▶ **What you are asked to do**
Each line of the material below needs to be returned exactly as written.

▶ **Information shown**
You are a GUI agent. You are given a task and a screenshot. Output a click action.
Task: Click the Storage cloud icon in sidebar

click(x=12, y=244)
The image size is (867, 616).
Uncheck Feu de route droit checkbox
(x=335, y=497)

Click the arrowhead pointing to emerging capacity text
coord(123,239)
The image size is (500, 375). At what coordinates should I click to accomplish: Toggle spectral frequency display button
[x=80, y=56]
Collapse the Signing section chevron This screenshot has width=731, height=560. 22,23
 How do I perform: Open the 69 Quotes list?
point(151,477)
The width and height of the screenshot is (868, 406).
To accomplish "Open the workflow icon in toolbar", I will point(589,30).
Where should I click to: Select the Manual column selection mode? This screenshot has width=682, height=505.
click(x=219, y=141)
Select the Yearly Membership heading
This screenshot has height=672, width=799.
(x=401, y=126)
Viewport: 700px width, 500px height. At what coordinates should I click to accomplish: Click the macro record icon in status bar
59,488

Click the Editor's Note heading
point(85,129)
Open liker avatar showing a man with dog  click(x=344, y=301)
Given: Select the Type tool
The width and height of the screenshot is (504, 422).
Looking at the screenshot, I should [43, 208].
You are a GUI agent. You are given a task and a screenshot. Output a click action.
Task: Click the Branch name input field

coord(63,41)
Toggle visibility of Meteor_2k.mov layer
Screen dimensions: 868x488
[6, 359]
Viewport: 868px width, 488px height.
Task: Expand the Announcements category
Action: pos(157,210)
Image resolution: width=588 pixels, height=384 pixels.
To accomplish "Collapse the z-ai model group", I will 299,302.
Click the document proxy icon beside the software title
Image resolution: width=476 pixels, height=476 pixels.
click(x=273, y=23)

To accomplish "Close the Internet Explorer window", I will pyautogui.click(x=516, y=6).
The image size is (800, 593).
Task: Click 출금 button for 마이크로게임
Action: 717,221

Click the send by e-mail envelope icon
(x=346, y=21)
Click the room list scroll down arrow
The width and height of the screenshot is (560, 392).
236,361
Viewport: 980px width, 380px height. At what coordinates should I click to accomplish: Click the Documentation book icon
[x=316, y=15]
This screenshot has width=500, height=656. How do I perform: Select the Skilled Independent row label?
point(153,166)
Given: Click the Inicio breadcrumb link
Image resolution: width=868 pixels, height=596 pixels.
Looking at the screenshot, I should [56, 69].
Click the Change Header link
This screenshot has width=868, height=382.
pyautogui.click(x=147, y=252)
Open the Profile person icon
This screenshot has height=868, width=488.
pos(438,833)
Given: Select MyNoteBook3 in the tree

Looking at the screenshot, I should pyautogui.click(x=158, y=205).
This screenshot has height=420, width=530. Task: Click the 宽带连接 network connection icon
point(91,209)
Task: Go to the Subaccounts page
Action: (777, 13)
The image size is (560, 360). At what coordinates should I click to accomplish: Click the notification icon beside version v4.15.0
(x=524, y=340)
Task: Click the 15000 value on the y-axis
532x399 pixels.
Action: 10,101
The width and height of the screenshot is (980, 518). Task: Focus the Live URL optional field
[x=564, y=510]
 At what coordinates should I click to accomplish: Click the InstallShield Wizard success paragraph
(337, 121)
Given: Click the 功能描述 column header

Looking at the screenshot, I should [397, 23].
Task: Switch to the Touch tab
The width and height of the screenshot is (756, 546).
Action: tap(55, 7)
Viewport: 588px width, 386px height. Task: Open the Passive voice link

▶ **Answer section**
You are a GUI agent. You are given a task and a screenshot. Output a click action.
Task: Click the Storage cloud icon in sidebar

click(x=12, y=244)
The image size is (867, 616).
Uncheck Feu de route droit checkbox
(x=335, y=497)

Click the arrowhead pointing to emerging capacity text
coord(123,239)
The image size is (500, 375). At what coordinates should I click to accomplish: Toggle spectral frequency display button
[x=80, y=56]
Collapse the Signing section chevron This screenshot has width=731, height=560. 22,23
 How do I perform: Open the 69 Quotes list?
point(151,477)
The width and height of the screenshot is (868, 406).
To accomplish "Open the workflow icon in toolbar", I will point(589,30).
Where should I click to: Select the Manual column selection mode? This screenshot has width=682, height=505.
click(x=219, y=141)
Select the Yearly Membership heading
This screenshot has height=672, width=799.
(x=401, y=126)
Viewport: 700px width, 500px height. At what coordinates should I click to accomplish: Click the macro record icon in status bar
59,488

Click the Editor's Note heading
point(85,129)
Open liker avatar showing a man with dog  click(x=344, y=301)
Given: Select the Type tool
The width and height of the screenshot is (504, 422).
Looking at the screenshot, I should [43, 208].
You are a GUI agent. You are given a task and a screenshot. Output a click action.
Task: Click the Branch name input field

coord(63,41)
Toggle visibility of Meteor_2k.mov layer
Screen dimensions: 868x488
[6, 359]
Viewport: 868px width, 488px height.
Task: Expand the Announcements category
Action: pos(157,210)
Image resolution: width=588 pixels, height=384 pixels.
To accomplish "Collapse the z-ai model group", I will 299,302.
Click the document proxy icon beside the software title
Image resolution: width=476 pixels, height=476 pixels.
click(x=273, y=23)

To accomplish "Close the Internet Explorer window", I will pyautogui.click(x=516, y=6).
The image size is (800, 593).
Task: Click 출금 button for 마이크로게임
Action: 717,221

Click the send by e-mail envelope icon
(x=346, y=21)
Click the room list scroll down arrow
The width and height of the screenshot is (560, 392).
236,361
Viewport: 980px width, 380px height. At what coordinates should I click to accomplish: Click the Documentation book icon
[x=316, y=15]
This screenshot has width=500, height=656. How do I perform: Select the Skilled Independent row label?
point(153,166)
Given: Click the Inicio breadcrumb link
Image resolution: width=868 pixels, height=596 pixels.
Looking at the screenshot, I should [56, 69].
Click the Change Header link
This screenshot has width=868, height=382.
pyautogui.click(x=147, y=252)
Open the Profile person icon
This screenshot has height=868, width=488.
pos(438,833)
Given: Select MyNoteBook3 in the tree

Looking at the screenshot, I should pyautogui.click(x=158, y=205).
This screenshot has height=420, width=530. Task: Click the 宽带连接 network connection icon
point(91,209)
Task: Go to the Subaccounts page
Action: (777, 13)
The image size is (560, 360). At what coordinates should I click to accomplish: Click the notification icon beside version v4.15.0
(x=524, y=340)
Task: Click the 15000 value on the y-axis
532x399 pixels.
Action: 10,101
The width and height of the screenshot is (980, 518). Task: Focus the Live URL optional field
[x=564, y=510]
 At what coordinates should I click to accomplish: Click the InstallShield Wizard success paragraph
(337, 121)
Given: Click the 功能描述 column header

Looking at the screenshot, I should [397, 23].
Task: Switch to the Touch tab
The width and height of the screenshot is (756, 546).
Action: tap(55, 7)
Viewport: 588px width, 386px height. Task: Open the Passive voice link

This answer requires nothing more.